Por eso es necesario preguntarnos si hay espacio para un verdadero cambio y si ese cambio puede darse en las actuales circunstancias. ¿Podemos mejorar el sistema político con partidos e instituciones tan corruptas? Vale la pena una seria reflexión. Si hemos sido capaces de vencer a enemigos como la hiperinflación y el terrorismo, si hemos logrado crecer a pesar de los vientos en contra, si hemos podido proyectar nuestro país de la mano de una pujante mayoría de jóvenes emprendedores, vale preguntaros ¿Es posible que la juventud cambie la política?

 

Creo que hay tres dimensiones para el legítimo, activo y libre concurso de los jóvenes. Estas son: la conectividad, la participación y las garantías para esa participación.

 

La primera tiene que ver con que ya somos una comunidad virtual y que una gran mayoría de peruanos y casi la totalidad de jóvenes estamos conectados. Somos 12.5 millones en Facebook, 1.5 en Twitter, y por lo menos 8 millones de smartphones conectados. La segunda es la comprobación que varios eventos socio políticos han tenido a los jóvenes como protagonistas y a las redes como los medios catalizadores. Repsol, la repartija, las fotopapeletas, etc. Es decir, estamos conectados y ya aprendimos a pasar de las redes a las calles y plazas. La tercera tiene que ver con la libertad para esa participación y aquí la Ley de Delitos Informáticos, bajo el pretexto de proteger a la sociedad, amenaza a los usuarios de las redes sociales, o sea, a nosotros los ciudadanos. Si publicamos lo que no quiere el gobierno, vamos presos. Eso es inaceptable.

 

Tenemos que continuar alertas.
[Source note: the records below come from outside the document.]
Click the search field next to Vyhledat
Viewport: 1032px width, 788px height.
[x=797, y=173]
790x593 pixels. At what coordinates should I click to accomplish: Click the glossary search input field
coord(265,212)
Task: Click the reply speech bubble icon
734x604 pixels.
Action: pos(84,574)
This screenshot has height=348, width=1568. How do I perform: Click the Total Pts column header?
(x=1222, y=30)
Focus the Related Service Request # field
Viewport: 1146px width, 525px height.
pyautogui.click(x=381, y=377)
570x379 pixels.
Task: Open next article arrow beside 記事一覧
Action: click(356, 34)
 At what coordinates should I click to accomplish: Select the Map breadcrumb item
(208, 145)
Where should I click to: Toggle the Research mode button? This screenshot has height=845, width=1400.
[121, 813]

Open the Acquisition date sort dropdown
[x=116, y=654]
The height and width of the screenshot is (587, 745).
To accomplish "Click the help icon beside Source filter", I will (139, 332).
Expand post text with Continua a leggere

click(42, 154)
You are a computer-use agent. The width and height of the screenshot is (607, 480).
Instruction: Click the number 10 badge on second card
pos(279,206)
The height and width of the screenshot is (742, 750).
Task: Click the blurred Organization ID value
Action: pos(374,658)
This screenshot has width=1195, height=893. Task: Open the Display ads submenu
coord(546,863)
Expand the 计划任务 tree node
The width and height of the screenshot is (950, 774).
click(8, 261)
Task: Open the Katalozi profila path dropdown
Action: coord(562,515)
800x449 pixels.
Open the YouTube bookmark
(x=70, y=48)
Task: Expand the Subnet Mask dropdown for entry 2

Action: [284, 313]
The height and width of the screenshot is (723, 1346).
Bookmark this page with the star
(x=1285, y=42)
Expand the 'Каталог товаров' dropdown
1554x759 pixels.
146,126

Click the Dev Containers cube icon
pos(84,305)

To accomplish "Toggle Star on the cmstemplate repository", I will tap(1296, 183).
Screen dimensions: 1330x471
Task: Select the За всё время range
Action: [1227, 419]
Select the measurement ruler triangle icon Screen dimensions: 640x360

Esa ley está vigente y su efecto amedrentador busca silenciar a quienes queremos, ejerciendo nuestro derecho ciudadano, fiscalizar a las autoridades. Sólo las dictaduras y los regímenes autoritarios tienen leyes como la aprobada por este gobierno y este congreso; ambos totalmente devaluados y deslegitimados. La corrupción tiene en las redes sociales a su peor enemigo y esta casta de políticos no las quiere ni libres ni atentas. Los jóvenes y quienes piensan como jóvenes, es decir quienes no tememos al cambio, debemos protestar. La política tiene que cambiar pero ese cambio sólo puede hacerse en libertad y con una juventud atenta, firme y valiente.